EXTRACT PROVIDED
-*-

A New Project, Part 11


sticky, part 11



I didn't get any coding done over the holiday weekend on the new project, though I did make some progress deciding what needs to be coded. That's probably a good thing. That is unless it is an indicator of insurmountable inertia.

My first problem was a little sad. I couldn't pick the codenames for the project. You'd be surprised how something like that can get inside your head and slow you down. Of course it was just an excuse to procrastinate and enjoy a few days away from the computer, but I really did have a hard time deciding on the names. In the end I decided on... well, you can figure it out.

I spent some time looking for the right toolkit for the server side of the application. What I want is a good component architecture -- something that enforces a separation of concerns and an inversion of control. But not much more than that. I really just want a couple of classes on which I can hang my own components. I checked out AxKit, PageKit, Embperl, Mason, etc., etc. They are all great in their own ways, and more power to them. But sometimes all you want is a good component factory -- one that can simply call lifecycle methods, and maybe give you reasonable pooling capabilities. (If this sounds a bit like Jakarta's Avalon, that is because I have definitely been influenced by their thinking.) I'd like to be able to plug in a templating system, rather than have the execution be driven by that system. For instance, I've flipped JSP on its head so many times (so that servlets push finished data in to JSPs, rather than the normal approach of JSPs making call-backs back out) that I wonder why people don't just design these frameworks that way in the first place.

-*-

ACTIVITY LIST
1: Answer these questions using the blog post about the new project:
(a) What did the author have a hard time choosing for the project?
(b) Which toolkits did the author check out for the server side?
(c) Whose thinking does the author say has influenced them?
2: From the blog post about the new project, copy the part that opens with the words containing "sticky, part 11" and closes with "of insurmountable inertia.".

-*-

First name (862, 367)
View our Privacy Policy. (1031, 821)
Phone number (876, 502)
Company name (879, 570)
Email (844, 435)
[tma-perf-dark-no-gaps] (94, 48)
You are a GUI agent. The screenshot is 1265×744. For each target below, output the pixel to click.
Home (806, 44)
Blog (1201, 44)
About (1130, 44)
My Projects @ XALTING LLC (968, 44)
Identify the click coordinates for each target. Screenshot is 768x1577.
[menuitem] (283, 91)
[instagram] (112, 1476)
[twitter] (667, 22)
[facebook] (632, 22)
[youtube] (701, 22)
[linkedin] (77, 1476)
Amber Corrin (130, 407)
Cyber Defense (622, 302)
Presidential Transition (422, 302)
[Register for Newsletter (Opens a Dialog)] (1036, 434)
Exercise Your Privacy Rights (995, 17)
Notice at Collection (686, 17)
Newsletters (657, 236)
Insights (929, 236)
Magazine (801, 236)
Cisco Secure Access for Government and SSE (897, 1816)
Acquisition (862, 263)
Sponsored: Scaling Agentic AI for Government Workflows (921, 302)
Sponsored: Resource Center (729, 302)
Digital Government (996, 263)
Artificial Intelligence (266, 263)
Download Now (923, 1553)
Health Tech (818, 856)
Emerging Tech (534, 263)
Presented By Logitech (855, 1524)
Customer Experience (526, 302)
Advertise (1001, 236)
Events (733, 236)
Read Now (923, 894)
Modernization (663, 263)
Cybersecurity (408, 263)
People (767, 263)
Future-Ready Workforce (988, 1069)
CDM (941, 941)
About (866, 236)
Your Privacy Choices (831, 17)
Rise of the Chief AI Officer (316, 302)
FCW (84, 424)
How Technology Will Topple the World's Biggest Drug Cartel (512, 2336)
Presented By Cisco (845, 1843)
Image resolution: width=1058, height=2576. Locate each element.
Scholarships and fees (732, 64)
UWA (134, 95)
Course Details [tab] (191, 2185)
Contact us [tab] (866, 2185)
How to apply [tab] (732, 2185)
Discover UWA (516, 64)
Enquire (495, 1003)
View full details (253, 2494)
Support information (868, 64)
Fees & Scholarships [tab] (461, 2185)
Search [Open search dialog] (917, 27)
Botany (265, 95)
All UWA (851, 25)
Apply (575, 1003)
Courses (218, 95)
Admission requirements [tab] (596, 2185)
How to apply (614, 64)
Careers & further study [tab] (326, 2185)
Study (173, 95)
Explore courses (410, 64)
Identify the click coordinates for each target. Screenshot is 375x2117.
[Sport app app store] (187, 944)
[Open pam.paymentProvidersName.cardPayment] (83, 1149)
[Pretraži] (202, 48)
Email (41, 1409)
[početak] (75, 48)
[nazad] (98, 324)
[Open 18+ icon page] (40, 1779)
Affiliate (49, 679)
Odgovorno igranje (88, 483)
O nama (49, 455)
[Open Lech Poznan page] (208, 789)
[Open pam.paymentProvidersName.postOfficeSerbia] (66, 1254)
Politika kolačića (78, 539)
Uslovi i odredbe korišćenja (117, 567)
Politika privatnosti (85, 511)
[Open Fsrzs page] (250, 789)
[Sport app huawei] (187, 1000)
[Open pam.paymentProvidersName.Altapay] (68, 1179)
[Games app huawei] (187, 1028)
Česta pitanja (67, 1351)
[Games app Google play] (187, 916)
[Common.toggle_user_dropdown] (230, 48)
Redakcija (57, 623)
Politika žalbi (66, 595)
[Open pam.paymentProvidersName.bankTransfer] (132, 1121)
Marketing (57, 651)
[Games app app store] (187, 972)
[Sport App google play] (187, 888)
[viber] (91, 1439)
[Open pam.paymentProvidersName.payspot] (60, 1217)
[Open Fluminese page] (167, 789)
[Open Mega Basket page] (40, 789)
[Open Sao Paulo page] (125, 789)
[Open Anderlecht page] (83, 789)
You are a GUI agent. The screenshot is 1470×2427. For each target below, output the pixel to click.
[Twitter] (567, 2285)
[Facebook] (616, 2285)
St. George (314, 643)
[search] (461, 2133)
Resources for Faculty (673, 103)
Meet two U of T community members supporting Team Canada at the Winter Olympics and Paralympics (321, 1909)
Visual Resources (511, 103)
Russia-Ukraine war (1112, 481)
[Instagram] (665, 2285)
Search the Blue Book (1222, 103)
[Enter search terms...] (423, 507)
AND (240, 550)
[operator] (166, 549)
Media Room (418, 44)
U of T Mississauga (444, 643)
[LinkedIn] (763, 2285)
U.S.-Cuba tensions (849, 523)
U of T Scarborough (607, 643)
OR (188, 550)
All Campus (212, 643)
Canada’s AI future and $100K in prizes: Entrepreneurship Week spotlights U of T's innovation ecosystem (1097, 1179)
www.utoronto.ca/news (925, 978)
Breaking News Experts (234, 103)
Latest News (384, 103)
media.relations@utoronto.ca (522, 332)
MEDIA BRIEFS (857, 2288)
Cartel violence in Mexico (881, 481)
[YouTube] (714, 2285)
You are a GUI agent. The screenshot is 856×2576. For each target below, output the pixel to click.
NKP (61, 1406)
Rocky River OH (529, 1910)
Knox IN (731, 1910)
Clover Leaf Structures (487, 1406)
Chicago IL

-*-

TASK-BY-TASK RESULTS
1:
(a) The codenames for the project.
(b) AxKit, PageKit, Embperl and Mason.
(c) Jakarta's Avalon.

2:
sticky, part 11



I didn't get any coding done over the holiday weekend on the new project, though I did make some progress deciding what needs to be coded. That's probably a good thing. That is unless it is an indicator of insurmountable inertia.